Raut wajah Erwin berubah takut.
"Dokter masih marah sama saya, dok?" tanya Erwin hati-hati.
"Marah? Enggak! Saya kecewa sama kamu," tukas gue dingin.
Erwin yang tadinya tersenyum langsung diam dan menunduk.
"Kamu sadar nggak!? Kamu hampir bunuh pasien. Bukan cuma pasien yang hampir kamu bunuh tapi juga keluarganya. Kehilangan orang itu nggak sesepele itu, Win. Jujur sebagai dokter pembimbing kamu saya malu sama semua rekan dokter disini. Saya merasa nggak becus didik kamu. Saya harap kamu nggak main-main lagi sama nyawa orang lain," begitu dingin dan datar gue mengucapnya sungguh-sungguh ke Erwin yang hanya menunduk.

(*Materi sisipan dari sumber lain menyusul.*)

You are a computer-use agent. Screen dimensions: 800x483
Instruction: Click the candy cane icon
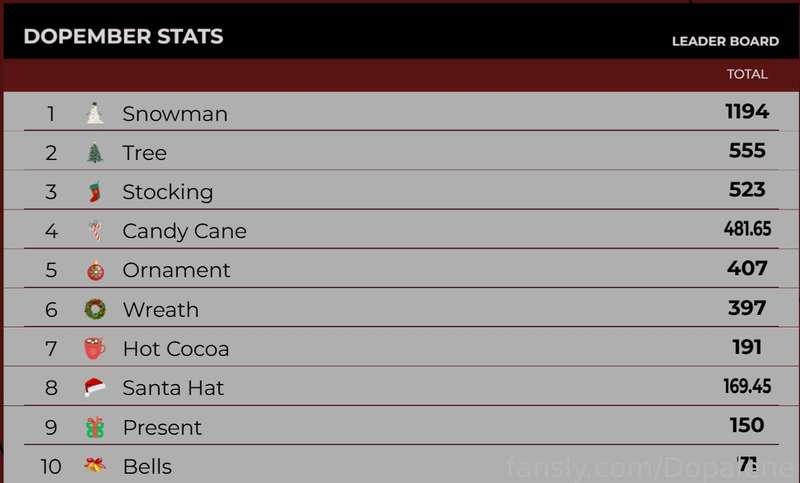95,231
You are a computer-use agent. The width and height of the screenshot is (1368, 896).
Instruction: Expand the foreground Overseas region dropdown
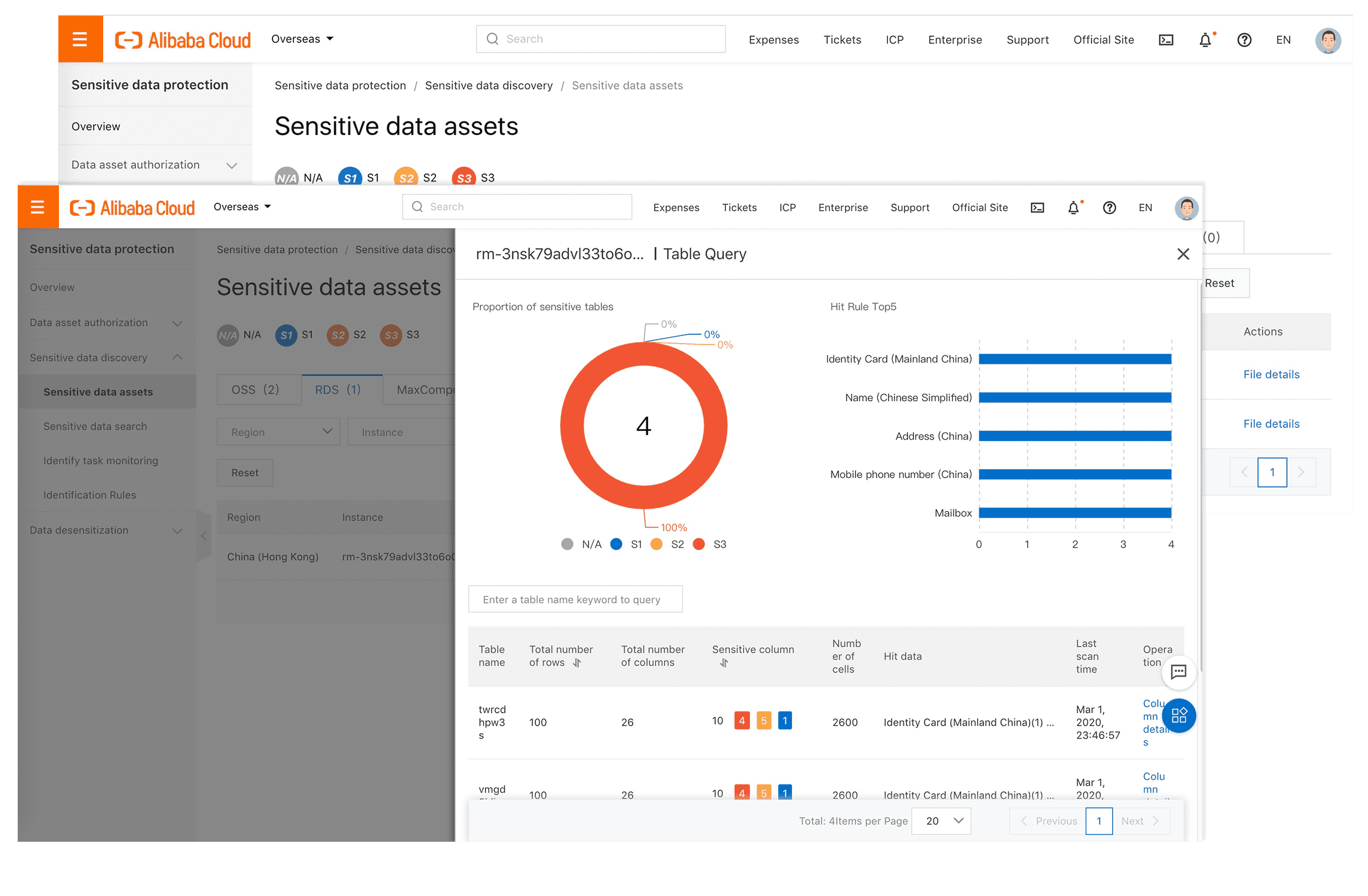point(242,207)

"Saya menyesal, dok. Saya minta maaf. Saya janji saya tidak akan mengulangi lagi perbuatan tidak bertanggung jawab saya yang kemarin," ujar Erwin sungguh-sungguh.
"Bagus! Saya mau lihat buktinya. Bukan cuma janji atau kata-kata," ujar gue.

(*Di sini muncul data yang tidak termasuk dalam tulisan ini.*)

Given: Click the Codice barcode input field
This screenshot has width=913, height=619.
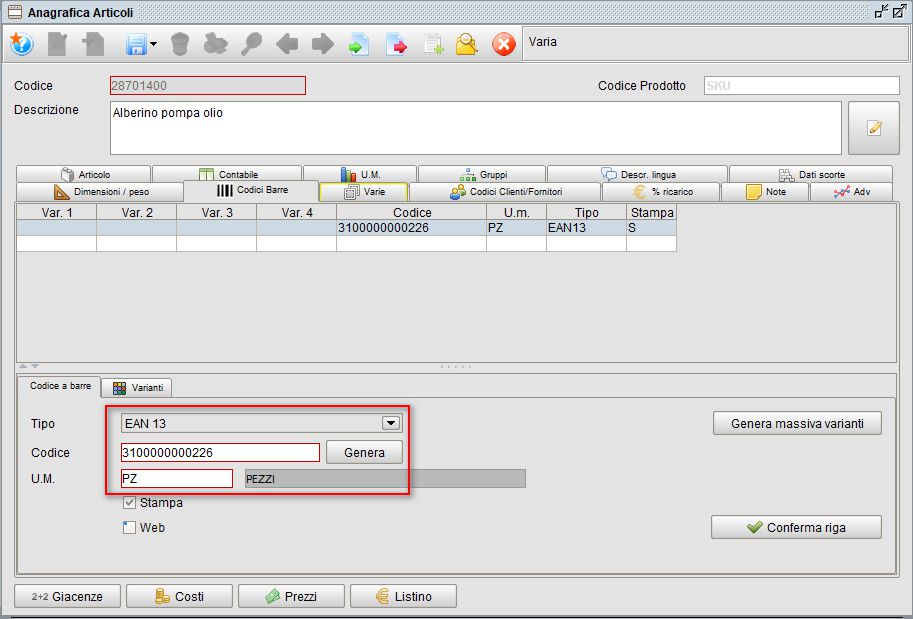Looking at the screenshot, I should coord(220,452).
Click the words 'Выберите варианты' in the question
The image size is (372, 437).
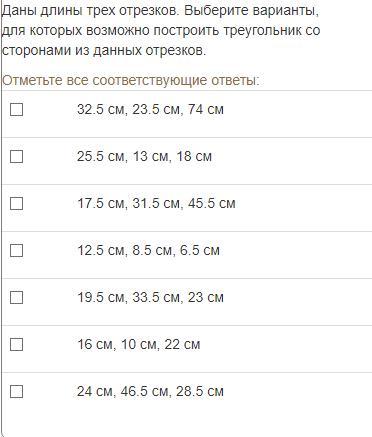pos(252,11)
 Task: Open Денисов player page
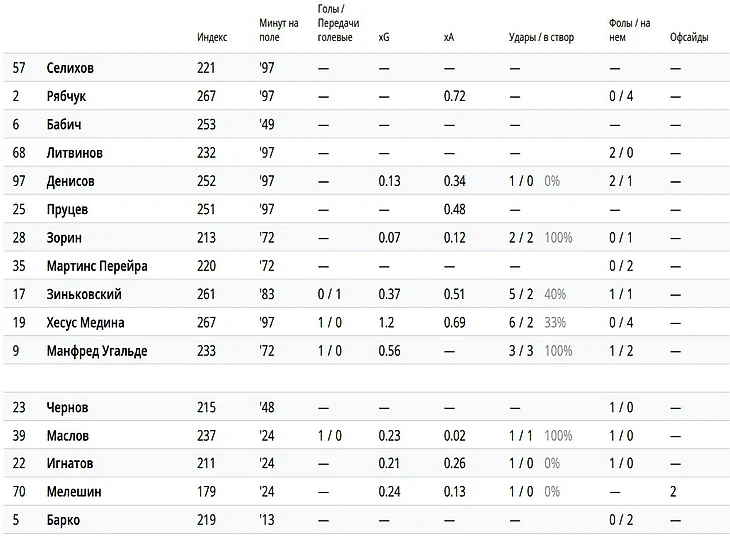pyautogui.click(x=71, y=181)
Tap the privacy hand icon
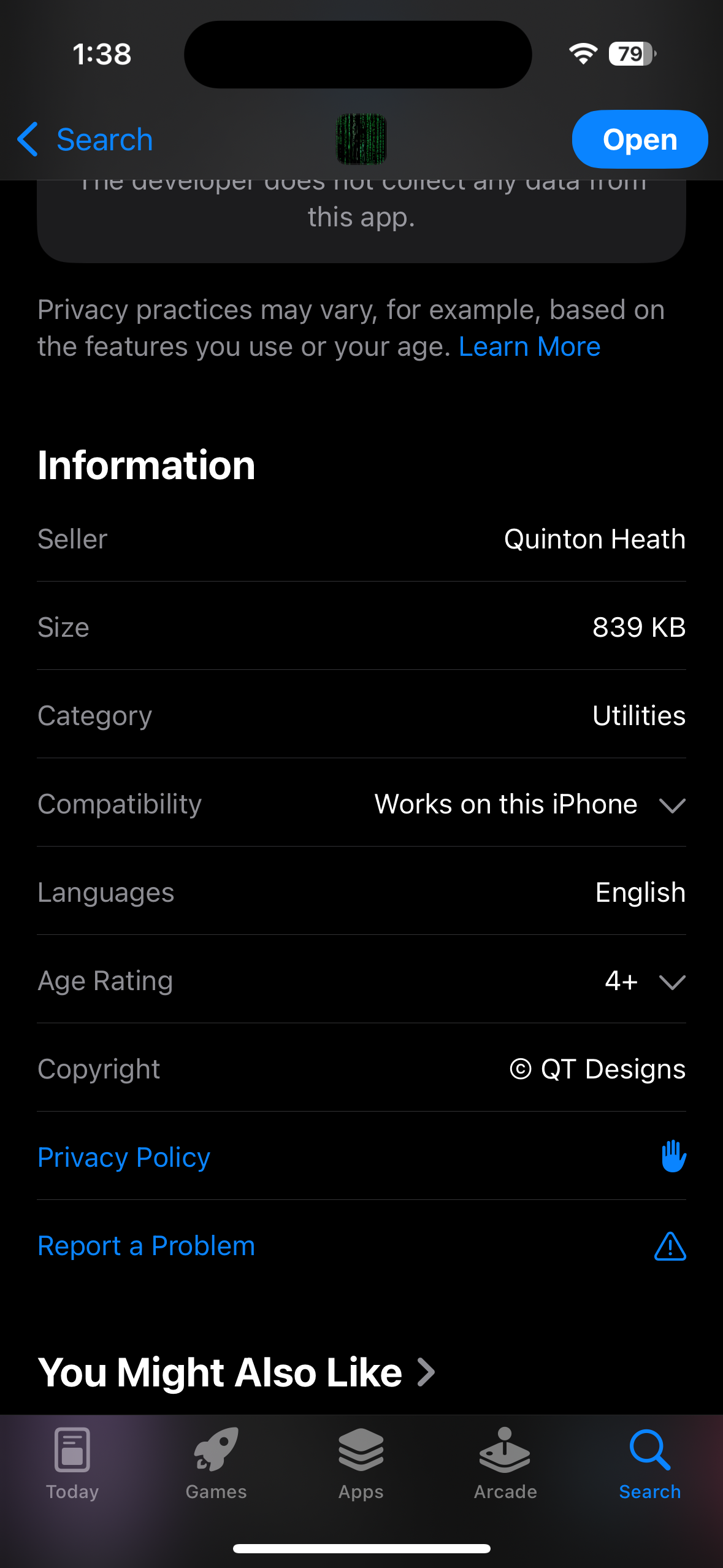 673,1156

Erwin memberanikan diri mengangkat kepalanya.
"Terima kasih, dok," ujarnya.
Eh busyet nih anak udah cengengesan lagi aja ke gue.

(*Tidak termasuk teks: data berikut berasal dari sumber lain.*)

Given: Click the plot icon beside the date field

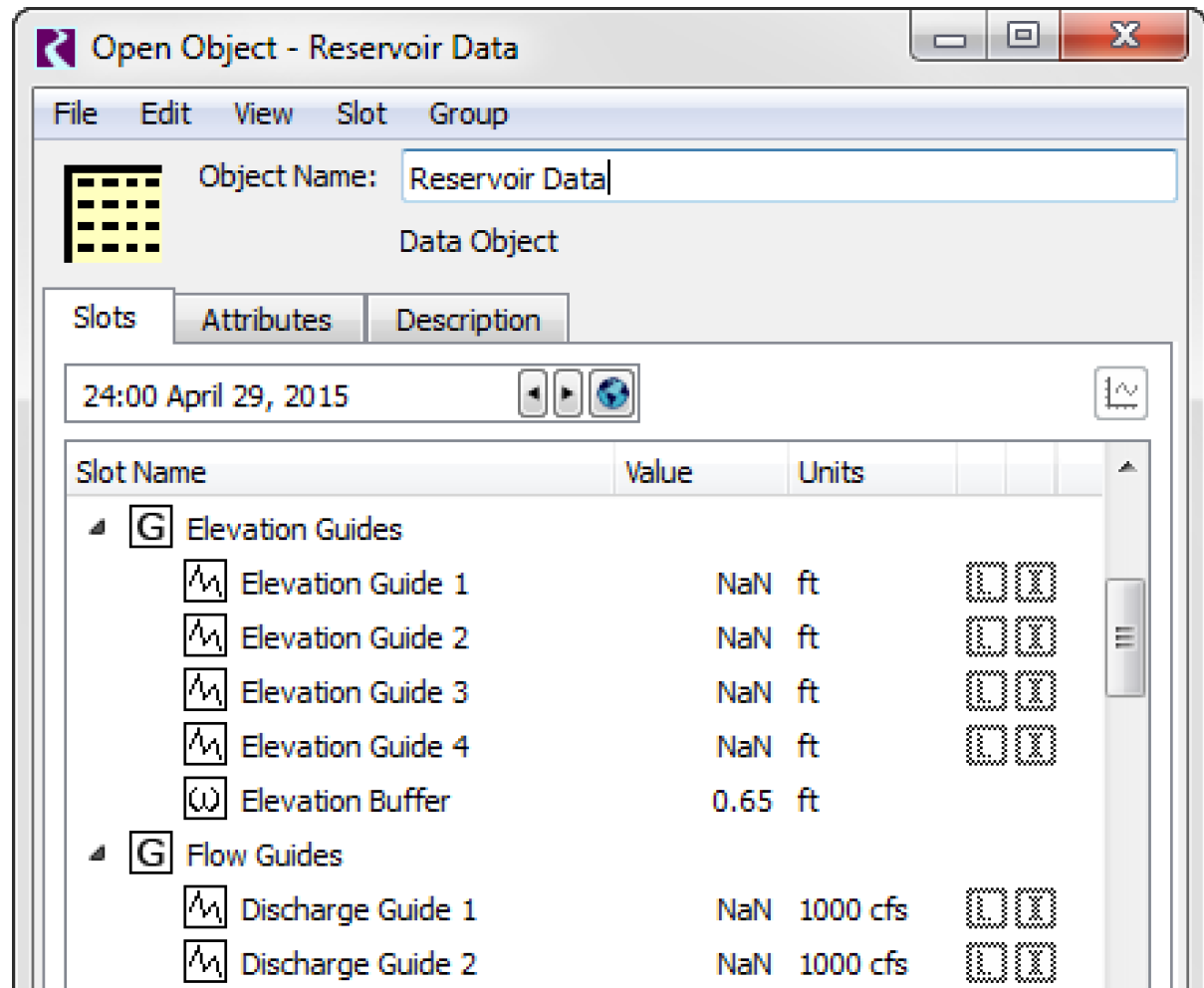Looking at the screenshot, I should pos(1120,394).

"Dok, ayo kita makan siang bareng. Widy udah tunggu kita di kantin," ujarnya sambil menarik lengan kanan gue.
"Apa kamu bilang tadi? Widy?" kaget gue dan ya begitu kita sampai di kantin. Sudah ada Widy disana. Tersenyum manis. Melambaikan tangan kearah kami. Erwin masih dengan lancangnya menarik-narik tangan gue.
"Siang dokter Zidane," sapa Widy.
Suaranya begitu manis dan lembut. Berbeda dengan Na. Intonasi suaranya selalu tegas dan berkarakter. Wait? What!? Kok gue malah mengingat Na.
"Siang, Wid," sapa balik gue.
Sebelum ikut duduk bersama. Gue memesan pesanan gue yang biasanya.
"Loh makan siangnya nggak ditemenin sama pacarnya yang waktu itu, dok? Putus ya?" Ibu kantin mulai kepo.
Gue nyengir aja. Rasanya pengen bilang, putus gimana? Jadian aja belum! Sayangnya gue masih tahu malu untuk tidak mengumbar aib sendiri. Gue buru-buru kabur sambil membawa nampan berisi nasi, rendang, urap dan es teh manis. Berjalan menuju meja Erwin dan Widy berada. Meja yang penuh dengan kenangan. Ah, s**t! Inget lagi kan gue!
Mereka tampak kaget melihat kedatangan gue. Yailah pasti gue abis digosipin nih sama Erwin. Bener-bener dah lo, Win. Kalo nggak karena nyokap lo yang waktu itu nitipin lo ke gue. Mungkin gue nggak akan kasih lo toleransi kayak gini.
"Dokter Zidane beneran putus?" tanya Erwin kepo. Gue menghela napas dalam. Yaelah bikin nafsu makan hilang aja.
"Hmm ..."
"Sayang banget ya, Dok. Padahal pacar dokter itu cantik banget," ujar Erwin.
Iya, Win! Gue tahu kok! Nggak usah lu bilangin juga gue tahu, kalo Rayadinata Nareswari itu cantiknya minta maaf.
WIDY
Tampak jelas bahwa Zidane malas menanggapi topik Na. Sepertinya mereka benar telah putus.
"Selain cantik, pacar saya juga, jago masak loh, rendang dan urap buatan dia ... Hmmm nggak ada duanya! Top markotop! Maknyus!" seru Zidane dengan sebuah jempol kearah Erwin yang malah memberi reaksi kasihan padanya.
ZIDANE
"Terus kenapa diputusin, Dok?" celetuk Erwin.